基于丝束增减位置动态调整的自动丝束铺放路径覆盖性优化

玻璃钢/复合材料 ›› 2018, Vol. 0 ›› Issue (7): 49-56.

基于丝束增减位置动态调整的自动丝束铺放路径覆盖性优化

蒋敏^1,2,3, 吴保林^1,2,3*

1.中国科学院自动化研究所精密感知与控制研究中心,北京 100190;
2.中国科学院大学计算机与控制学院,北京 100049;
3.天津中科智能技术研究院,天津 300300

收稿日期:2017-12-26 出版日期:2018-07-25 发布日期:2018-07-20
通讯作者: 吴保林(1972-),男,博士,研究员,主要从事复合材料自动铺放成型方面的研究,baolin.wu@ia.ac.cn。
作者简介:蒋敏(1994-),男,硕士,主要从事复合材料自动铺丝成型路径规划方面的研究。
基金资助:
天津市智能制造科技重大专项(16ZXZNGX00120)

OPTIMIZATION OF PATH COVERAGE OF AUTOMATED FIBER PLACEMENT BASED ON DYNAMIC ADJUSTMENT OF THE POSITION OF TOW CUTTING AND RESTARTING

JIANG Min^1,2,3, WU Bao-lin^1,2,3*

1.Research Center of Precision Sensing and Control, Institute of Automation, Chinese Academy of Sciences, Beijing 100190, China;
2.School of Computer and Control Engineering, University of Chinese Academy of Sciences, Beijing 100049, China;
3.TianJin Intelligent Tech. Institute of Casia, Tianjin 300300, China

Received:2017-12-26 Online:2018-07-25 Published:2018-07-20

摘要/Abstract

摘要： 自动丝束铺放(Automated Fiber Placement,简称“AFP”)是一种先进的复合材料成型方法,可广泛应用于航空航天、风电、新能源汽车等领域。在丝束铺放过程中,由于构件外形的复杂性,相邻铺放路径之间的距离不能保持恒定,很容易产生丝束重叠和间隙等缺陷。通过应用丝束增减操作,可以减少丝束重叠和间隙的产生。现有的方法都是选取固定的丝束增减位置,缺乏关联构件几何特征的综合考虑。通过分析不同情形下丝束重叠和间隙的产生原因及覆盖区域计算方式,提出了一种基于丝束增减位置动态调整的丝束路径覆盖性优化方法,该方法能够有效减少铺放过程中丝束重叠和间隙的产生。最后,通过开展一系列计算及仿真实验,证明了该优化方法的有效性。

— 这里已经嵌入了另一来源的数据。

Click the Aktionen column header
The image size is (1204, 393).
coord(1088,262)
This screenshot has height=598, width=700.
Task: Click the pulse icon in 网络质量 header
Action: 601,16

关键词: 复合材料, 自动丝束铺放, 丝束路径覆盖性, 丝束增减

Abstract: Composites are increasingly used in aerospace and automotive because of their high strength and stiffness. Among the production technologies, Automated Fiber Placement (AFP) is a high-efficiency one to manufacture high-quality composites, especially for complicated surface structures. During the process of AFP, path planning is an essential technology and the coverage of fiber path has a great impact on the strength of composite parts. When the fiber is laid on the mould, the distance between adjacent laying paths can′t be kept constant due to the complex shape of structures, and it will cause many fiber overlaps and gaps. Although overlaps and gaps can be reduced by applying the tow cutting and restarting operation, the existing methods just select a fixed operation position. This strategy doesn′t take into account the geometric features of structures. To overcome this problem, the paper proposed a novel strategy in which the position of the tow cutting and restarting is dynamically adjusted. Firstly, the fiber overlap and gap in various situations are analyzed. Then, an optimization model is established, in which the total area of the fiber overlaps and gaps is defined as the optimization objective. By optimizing the position of the tow cutting and restarting, the area of fiber overlaps and gaps can be reduced effectively. Finally, a series of simulation experiments are conducted, the optimization leads to a 66.67% and 20.41% reduction in the total area of fiber overlaps and gaps, respectively, in the two situations at most, which is a considerable improvement compared to the existing method. Therefore, the fiber cutting and restarting strategy proposed in this paper can indeed reduce the fiber overlaps and gaps, it can improve the quality of composite parts.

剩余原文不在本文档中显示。